### [WORK INSTRUCTION]
Below are records; reproduce exactly the lines from the one that has "[button] (617, 1300)" through the one that has "[Online-Bleistiftzeichnungseffekt zum Konvertieren", ends included, and nothing more.

### [SOURCE MATERIAL]

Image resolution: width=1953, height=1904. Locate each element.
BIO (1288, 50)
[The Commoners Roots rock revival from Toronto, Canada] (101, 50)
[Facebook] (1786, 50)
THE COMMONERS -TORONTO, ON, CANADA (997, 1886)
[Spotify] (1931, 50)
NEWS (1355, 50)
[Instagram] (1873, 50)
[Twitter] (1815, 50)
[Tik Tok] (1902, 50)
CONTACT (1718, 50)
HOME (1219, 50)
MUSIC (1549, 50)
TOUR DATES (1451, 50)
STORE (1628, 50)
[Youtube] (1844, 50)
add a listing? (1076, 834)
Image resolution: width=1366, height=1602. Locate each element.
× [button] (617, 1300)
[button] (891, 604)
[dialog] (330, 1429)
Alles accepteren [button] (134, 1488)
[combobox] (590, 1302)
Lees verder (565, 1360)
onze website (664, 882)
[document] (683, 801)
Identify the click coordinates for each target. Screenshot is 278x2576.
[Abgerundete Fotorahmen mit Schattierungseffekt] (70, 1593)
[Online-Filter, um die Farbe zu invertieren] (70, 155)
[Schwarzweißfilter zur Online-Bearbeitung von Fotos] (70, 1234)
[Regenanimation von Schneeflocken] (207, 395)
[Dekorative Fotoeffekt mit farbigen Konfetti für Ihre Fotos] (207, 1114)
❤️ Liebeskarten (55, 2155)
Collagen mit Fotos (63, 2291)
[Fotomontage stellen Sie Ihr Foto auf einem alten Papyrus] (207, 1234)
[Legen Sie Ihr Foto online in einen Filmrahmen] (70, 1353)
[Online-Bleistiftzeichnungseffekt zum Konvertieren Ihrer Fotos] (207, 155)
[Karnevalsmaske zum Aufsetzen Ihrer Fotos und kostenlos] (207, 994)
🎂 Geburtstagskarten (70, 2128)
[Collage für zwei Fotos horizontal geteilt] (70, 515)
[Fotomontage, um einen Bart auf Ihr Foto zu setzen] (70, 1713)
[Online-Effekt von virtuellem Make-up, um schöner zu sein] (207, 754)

### [TASK RESULT]
× [button] (617, 1300)
[button] (891, 604)
[dialog] (330, 1429)
Alles accepteren [button] (134, 1488)
[combobox] (590, 1302)
Lees verder (565, 1360)
onze website (664, 882)
[document] (683, 801)
Identify the click coordinates for each target. Screenshot is 278x2576.
[Abgerundete Fotorahmen mit Schattierungseffekt] (70, 1593)
[Online-Filter, um die Farbe zu invertieren] (70, 155)
[Schwarzweißfilter zur Online-Bearbeitung von Fotos] (70, 1234)
[Regenanimation von Schneeflocken] (207, 395)
[Dekorative Fotoeffekt mit farbigen Konfetti für Ihre Fotos] (207, 1114)
❤️ Liebeskarten (55, 2155)
Collagen mit Fotos (63, 2291)
[Fotomontage stellen Sie Ihr Foto auf einem alten Papyrus] (207, 1234)
[Legen Sie Ihr Foto online in einen Filmrahmen] (70, 1353)
[Online-Bleistiftzeichnungseffekt zum Konvertieren Ihrer Fotos] (207, 155)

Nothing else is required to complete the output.